Wednesday, November 19, 2008

Joseph Cocking, Part 2

Alas, we have been unable to pin down the location of Cocking's store; but we have pieced together a few tidbits about Joseph Cocking's life in the years immediately preceding the murder of his wife Fannie and of his sister-in-law Daisy.

Joseph bought his brother Thomas's share of their father's (John) bequest in 1891, the 400-acre farm called The Retreat and located somewhere northwest of Port Tobacco. He and his wife Fannie paid Thomas and Emily Cocking $1,200. Two years later, in August of 1893, they sold the farm to J. Benjamin Mattingly for $1,600. With a $400 profit, one might assume that they fared well; however, that April they had purchased 9.3 acres from a 55-acre parcel that Harriet Rennoe inherited from her father, Edmund Perry. The subdivided estate was just east of the hamlet of Hill Top, as depicted below.

Plat of the Perry estate (1877). The 55-acre parcel from which Harriet Rennoe sold 9.3 acres to the Cockings is the squarish tract at the top of the figure. The hamlet of Hill Top was immediately west. The Cockings' new lot was on the south side of the Port Tobacco-Hill Top road.

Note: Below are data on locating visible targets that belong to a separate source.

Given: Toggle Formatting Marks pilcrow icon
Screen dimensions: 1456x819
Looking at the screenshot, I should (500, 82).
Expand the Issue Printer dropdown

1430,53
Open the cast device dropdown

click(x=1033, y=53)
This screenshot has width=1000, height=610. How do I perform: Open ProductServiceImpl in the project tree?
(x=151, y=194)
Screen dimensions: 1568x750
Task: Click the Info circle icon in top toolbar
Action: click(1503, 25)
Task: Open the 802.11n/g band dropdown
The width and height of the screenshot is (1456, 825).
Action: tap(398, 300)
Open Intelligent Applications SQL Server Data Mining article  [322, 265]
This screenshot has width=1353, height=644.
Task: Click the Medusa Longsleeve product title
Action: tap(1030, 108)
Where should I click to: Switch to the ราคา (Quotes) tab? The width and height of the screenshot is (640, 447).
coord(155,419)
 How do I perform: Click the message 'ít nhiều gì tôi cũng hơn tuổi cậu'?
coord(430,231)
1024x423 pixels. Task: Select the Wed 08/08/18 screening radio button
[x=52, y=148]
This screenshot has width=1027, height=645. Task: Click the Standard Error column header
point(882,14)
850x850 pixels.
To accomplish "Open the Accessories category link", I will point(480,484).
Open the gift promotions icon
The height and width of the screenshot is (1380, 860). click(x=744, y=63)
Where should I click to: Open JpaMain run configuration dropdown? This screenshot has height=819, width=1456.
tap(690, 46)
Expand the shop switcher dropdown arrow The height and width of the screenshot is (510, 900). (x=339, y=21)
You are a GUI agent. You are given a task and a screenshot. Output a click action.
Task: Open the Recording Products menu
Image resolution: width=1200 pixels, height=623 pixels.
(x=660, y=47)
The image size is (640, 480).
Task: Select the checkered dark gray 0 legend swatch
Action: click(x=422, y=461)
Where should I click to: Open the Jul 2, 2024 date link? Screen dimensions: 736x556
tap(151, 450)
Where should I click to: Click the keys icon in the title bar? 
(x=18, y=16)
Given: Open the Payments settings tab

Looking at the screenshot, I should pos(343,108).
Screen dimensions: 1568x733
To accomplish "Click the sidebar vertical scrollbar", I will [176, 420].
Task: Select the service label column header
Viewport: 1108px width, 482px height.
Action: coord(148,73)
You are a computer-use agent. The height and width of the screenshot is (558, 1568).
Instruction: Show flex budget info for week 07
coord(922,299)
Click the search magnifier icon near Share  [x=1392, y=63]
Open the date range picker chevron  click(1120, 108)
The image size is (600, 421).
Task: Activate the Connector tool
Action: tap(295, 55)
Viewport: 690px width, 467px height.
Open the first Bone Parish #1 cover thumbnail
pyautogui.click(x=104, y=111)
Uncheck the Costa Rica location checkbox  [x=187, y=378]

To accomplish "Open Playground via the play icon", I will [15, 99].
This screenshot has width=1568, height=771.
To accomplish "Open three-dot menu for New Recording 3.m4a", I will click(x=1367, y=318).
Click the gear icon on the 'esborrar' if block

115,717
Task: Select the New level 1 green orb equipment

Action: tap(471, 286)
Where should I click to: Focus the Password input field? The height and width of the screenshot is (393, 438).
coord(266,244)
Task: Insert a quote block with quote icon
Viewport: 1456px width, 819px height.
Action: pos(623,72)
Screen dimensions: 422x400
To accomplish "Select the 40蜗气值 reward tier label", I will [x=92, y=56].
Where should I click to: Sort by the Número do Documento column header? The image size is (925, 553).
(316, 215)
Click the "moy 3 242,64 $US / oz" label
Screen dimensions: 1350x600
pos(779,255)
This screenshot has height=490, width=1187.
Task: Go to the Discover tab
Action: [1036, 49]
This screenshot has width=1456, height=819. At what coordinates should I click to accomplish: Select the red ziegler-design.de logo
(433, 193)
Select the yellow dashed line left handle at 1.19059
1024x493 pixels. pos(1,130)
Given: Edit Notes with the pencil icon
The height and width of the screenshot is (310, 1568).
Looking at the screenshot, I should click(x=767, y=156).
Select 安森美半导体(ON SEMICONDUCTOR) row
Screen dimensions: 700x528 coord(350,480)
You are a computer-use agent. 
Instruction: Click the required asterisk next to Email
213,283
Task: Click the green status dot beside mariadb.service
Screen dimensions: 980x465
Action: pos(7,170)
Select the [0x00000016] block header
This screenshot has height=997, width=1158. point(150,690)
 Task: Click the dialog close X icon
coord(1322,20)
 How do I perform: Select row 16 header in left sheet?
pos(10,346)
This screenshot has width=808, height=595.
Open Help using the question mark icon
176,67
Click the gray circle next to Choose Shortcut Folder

The Cockings took a $600 mortgage from the Baltimore Building & Loan Company in October 1895 and a $220 mortgage from White, Daly & Company in January 1896. On July 22, 1896, Sheriff George A. Wade sold the Cockings' land to White, Daly & Company (they satisfied the debt to the Baltimore Building & Loan Company in 1902). Joseph had been lynched on June 27.

There are more threads of the story to be pursued, but it appears that the Cockleys had not fared well financially. a 400-acre farm in Maryland was a substantially holding and to have sold was their home and that of Joseph's father before his death in 1890...must have been a difficult matter. Then, despite a significant profit on the sale...$400, equivalent to a year and a half wages for a laborer...they took two mortgages on their newly acquired homelot, presumably to build and stock their new store.

Of course, their timing in setting up a store was not good. The country was in the midst of the Panic of 1893, a severe depression wrought principally by railroad speculation. Unemployment reached crushing levels until the economy rebounded, helped perhaps by the short-lived Spanish-American War, in 1898.

We may never know what compelled Joseph to murder Fannie and Daisy, and it is overly simple to attribute the violence to financial problems, but clearly there were problems in the household and financial loss and indebtedness didn't help.



Scott said...

Let us remember that Cocking always maintained he was innocent and never went to trial.

Anonymous said...

"...called The Retreat and located somewhere northwest of Port Tobacco."
The retreat, recognized as the home of Daniel of St. Thomas Jenifer, signer of the US constitution, is located near the corner of Route 6 and Poor House Rood, approximately 2 miles west of Port Tobacco. It is probably the same property that Cocking owned, but I didn't check the deed history.